Recentemente passei por uma situação que ilustra bem o que trago aqui. Moro em uma
casa, que divido com um amigo de longa data e que é uma forte referência masculina em
minha vida. Eu estava na minha 2ª aula de canto (à distância, por conta da pandemia) e
achei um lugar na casa onde eu poderia me “esconder” e ficar completamente à vontade
para me expressar. A aula estava fluindo bem e eu estava alegre por conseguir relaxar e
me soltar em exercícios vocais que eram desafiadores para mim.
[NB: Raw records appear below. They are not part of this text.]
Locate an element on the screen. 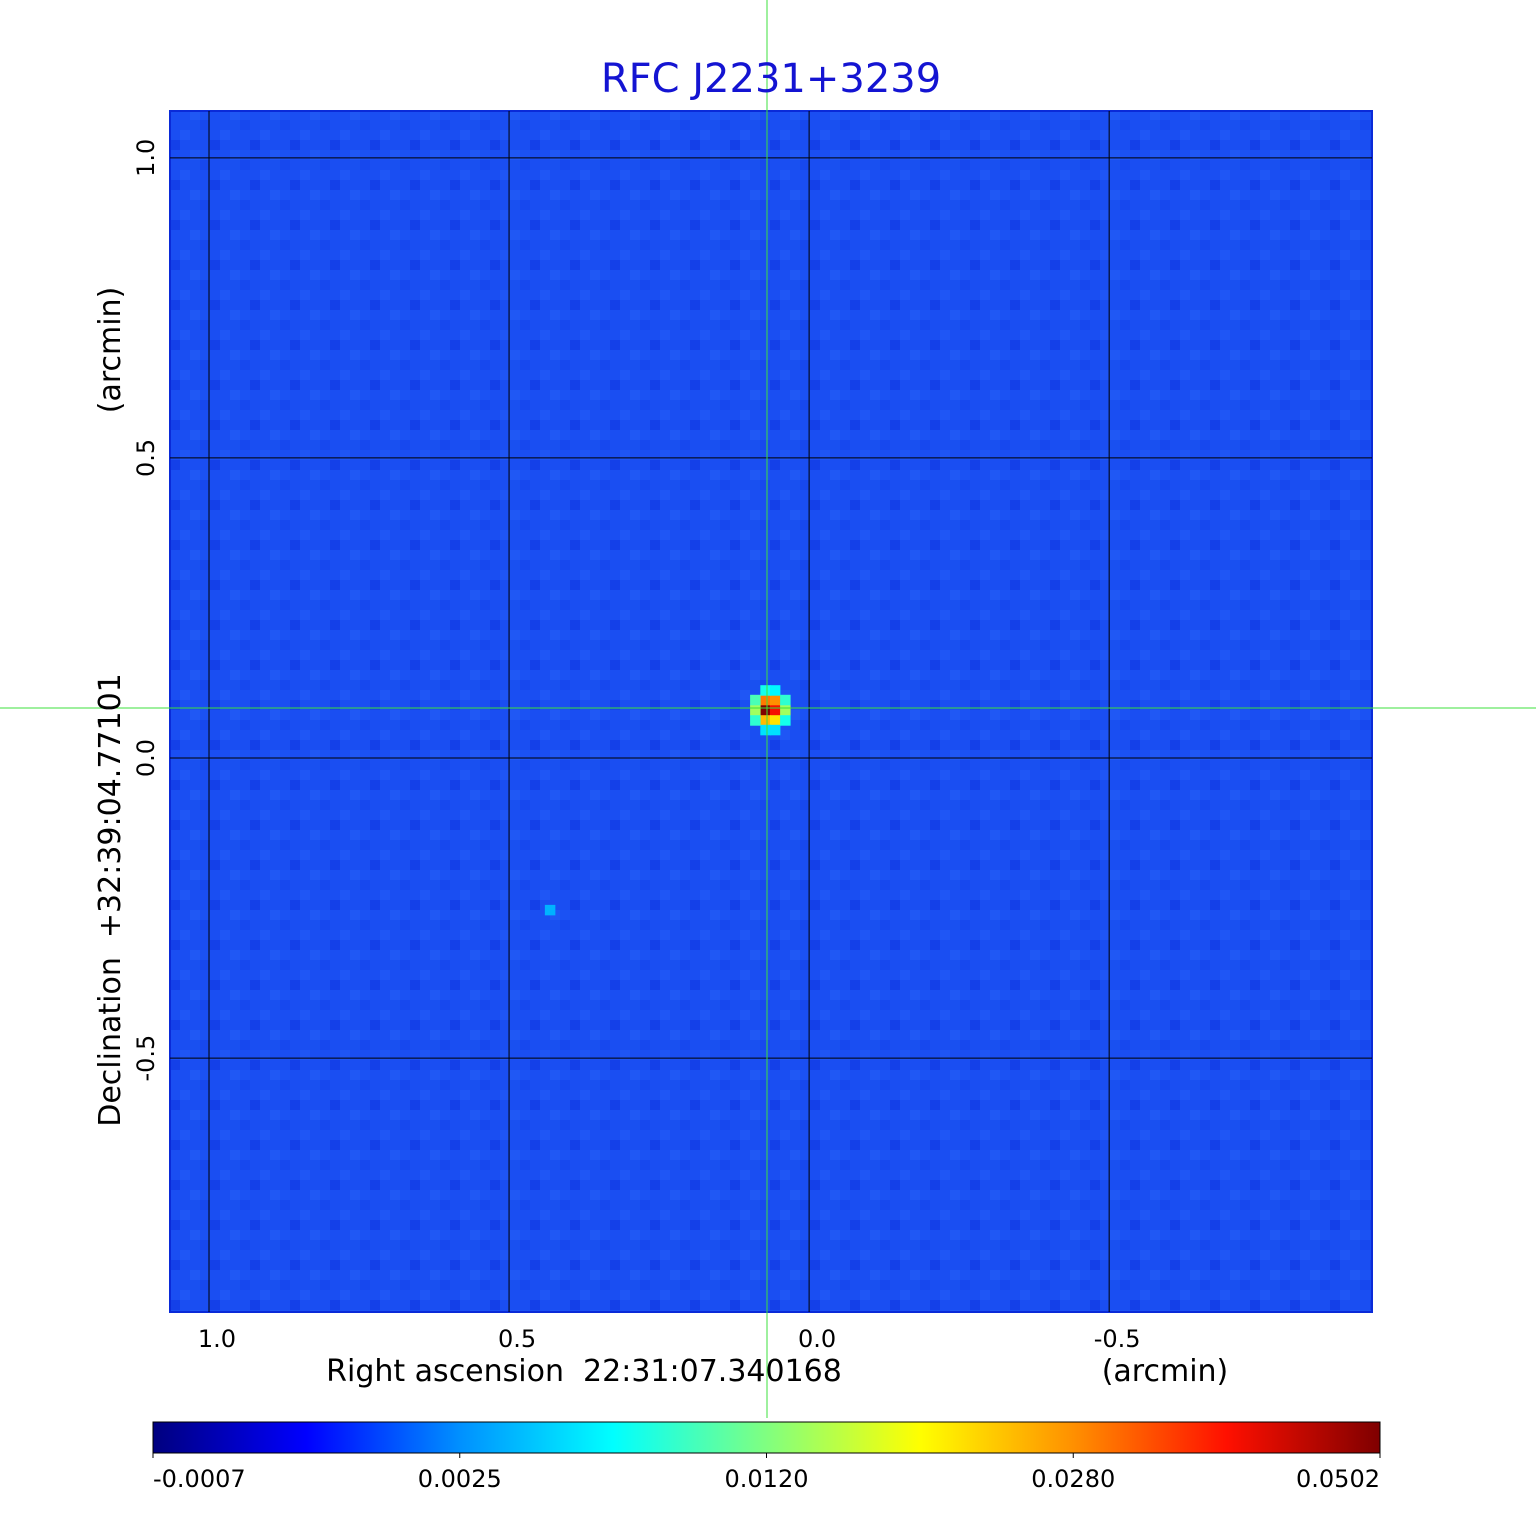  y-tick-label: 0.0 is located at coordinates (146, 758).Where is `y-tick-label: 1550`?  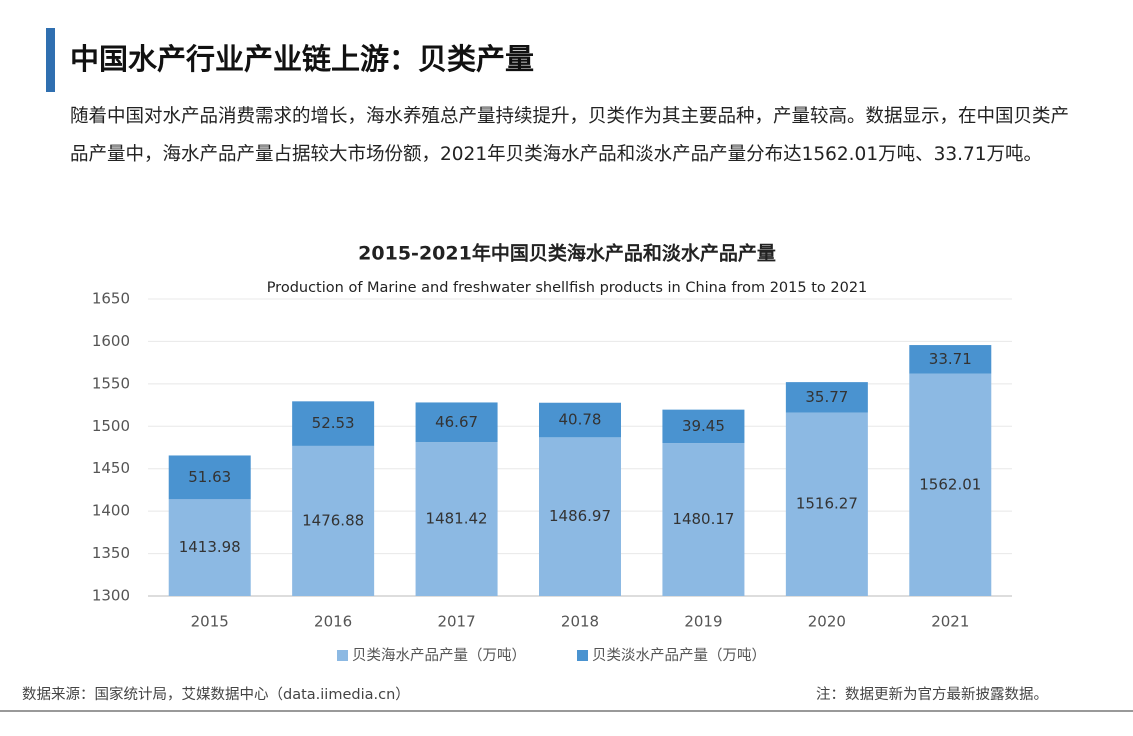
y-tick-label: 1550 is located at coordinates (111, 383).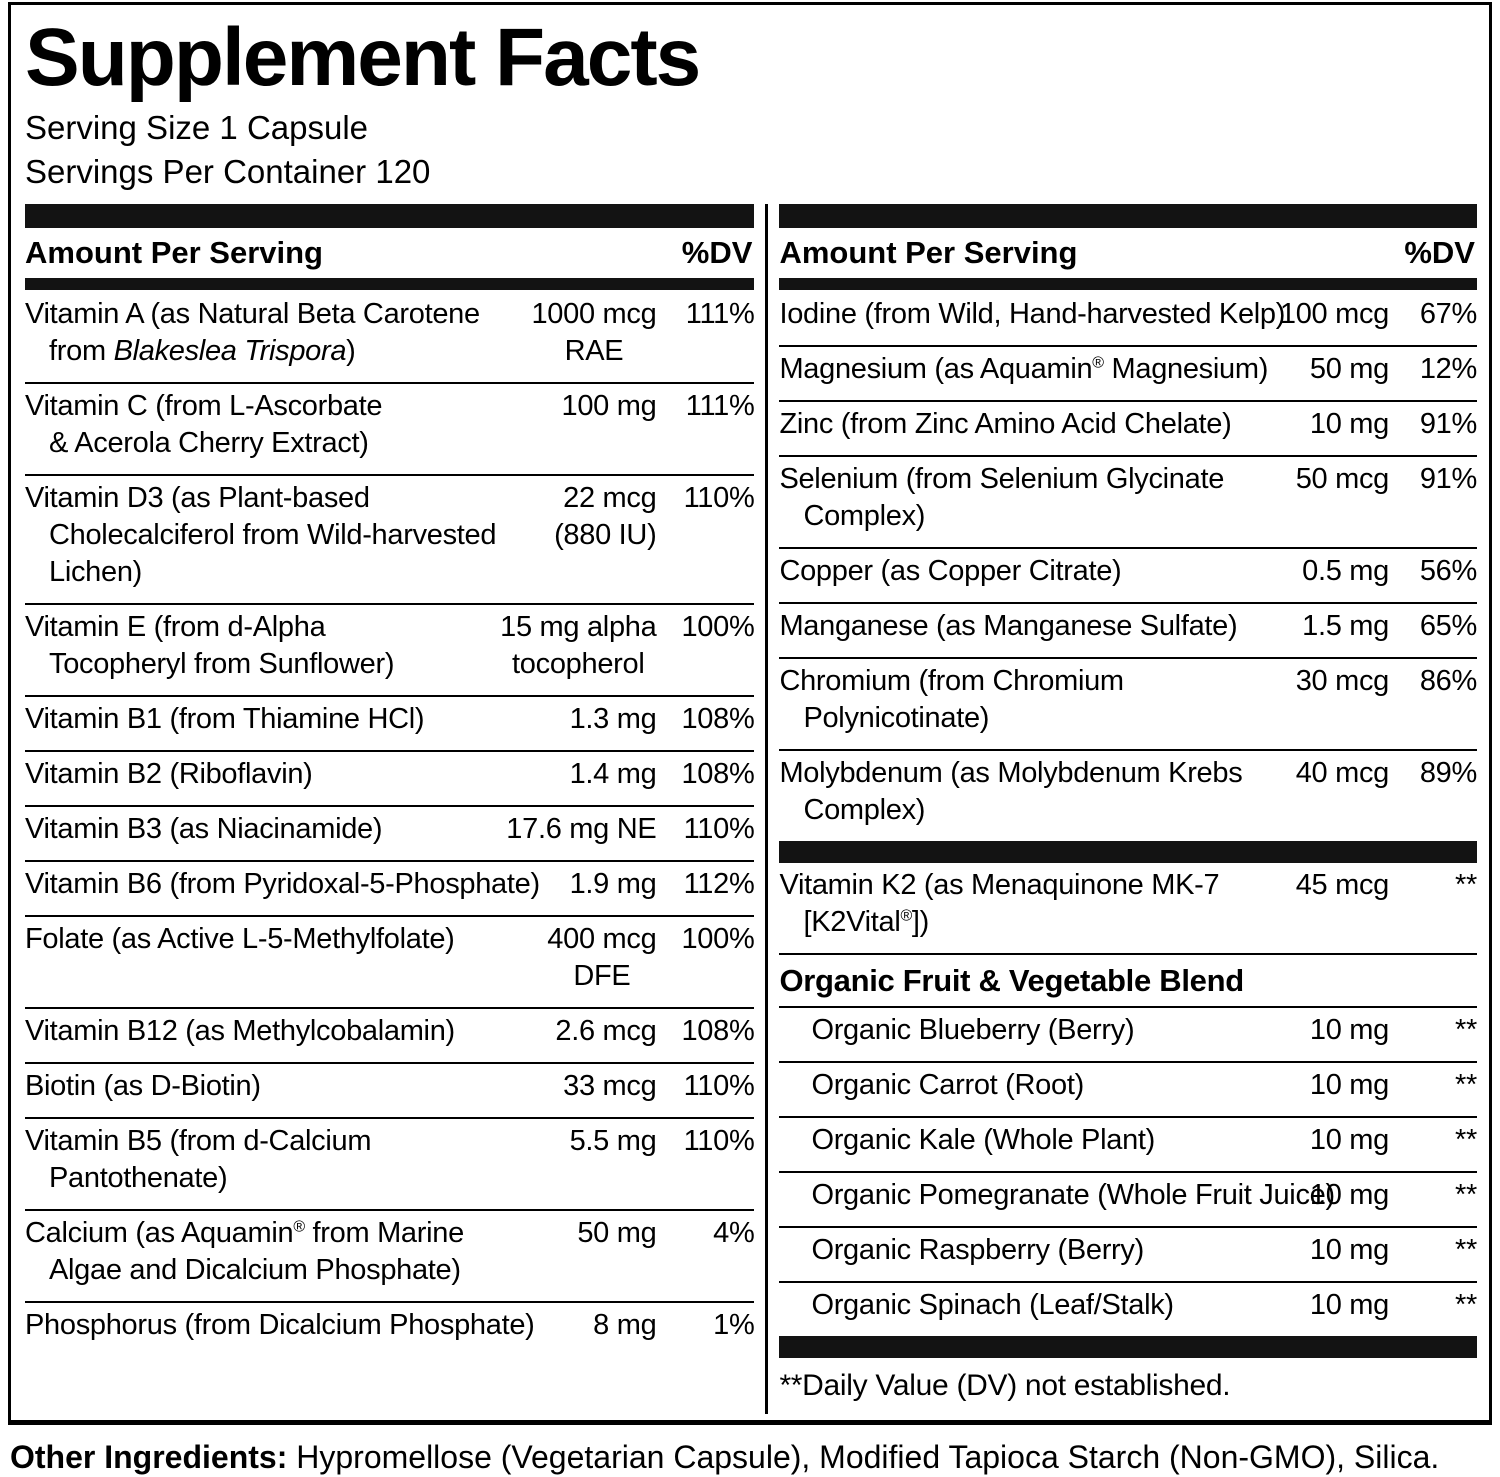 This screenshot has width=1500, height=1477. I want to click on amount-per-serving-label: Amount Per Serving, so click(928, 253).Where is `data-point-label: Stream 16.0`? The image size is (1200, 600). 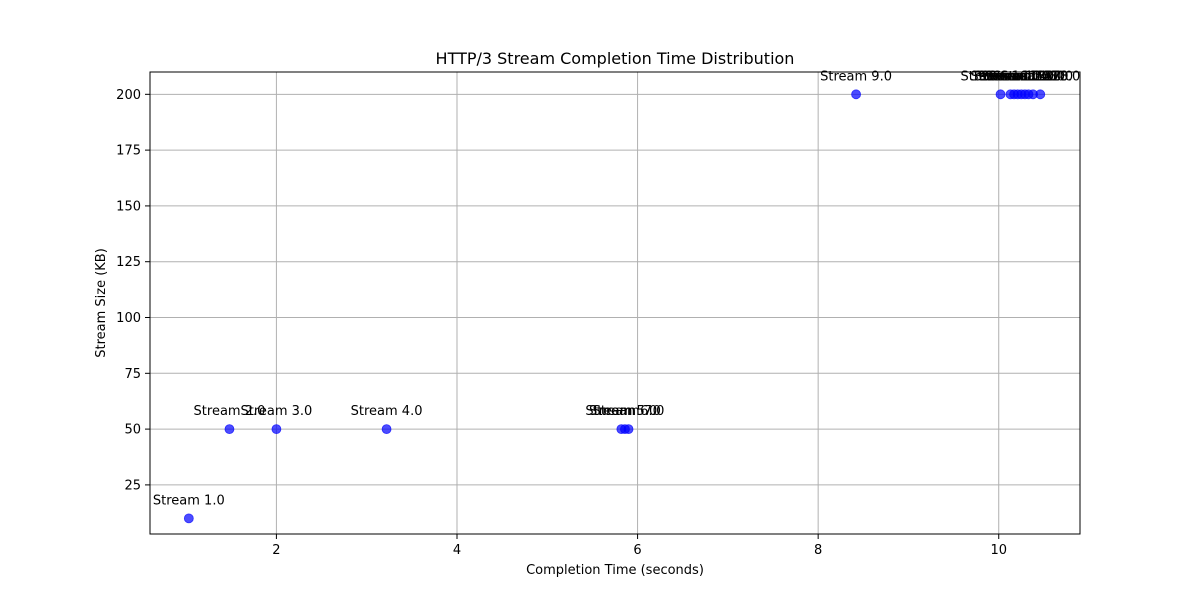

Cantar com o útero, com a
vagina, com o corpo todo, assim a professora me ensinava. Meu amigo estava cuidando do
jardim há alguns metros dali e, em dado momento, “senti-o” invadindo o espaço imaginário
que eu havia delimitado para entregar-me e abrir-me em minha vulnerabilidade. Foi quando
um estado irracional de desespero e medo tomou conta de mim, como se minha vida
estivesse sob ameaça iminente. Percebendo-me naquela situação, chamei minha “adulta
interna”, abri os olhos, firmei os pés no chão e respirei, enquanto me permitia fluir nas
marés de emoções desencadeadas a partir desse acontecimento. Chorei o dia todo,
liberando emoções represadas. Não conectei essa experiência interna a nenhum evento
externo imediato. Eu nunca fui ameaçada de morte ou agredida por ousar expressar minha
verdade, minha voz, minha força. Mas aquele trauma estava ali comigo. De onde vinha? De
uma vida passada? Da minha linhagem? Do coletivo? Não sei. Nem preciso. Mas nós
sabemos. Certa vez li a seguinte frase, de autoria desconhecida, em referência à vagina e à
garganta: “além de guardarem uma relação muito profunda entre si, são casualmente dois
aspectos da mulher que foram historicamente censurados: sua voz e sua sexualidade”.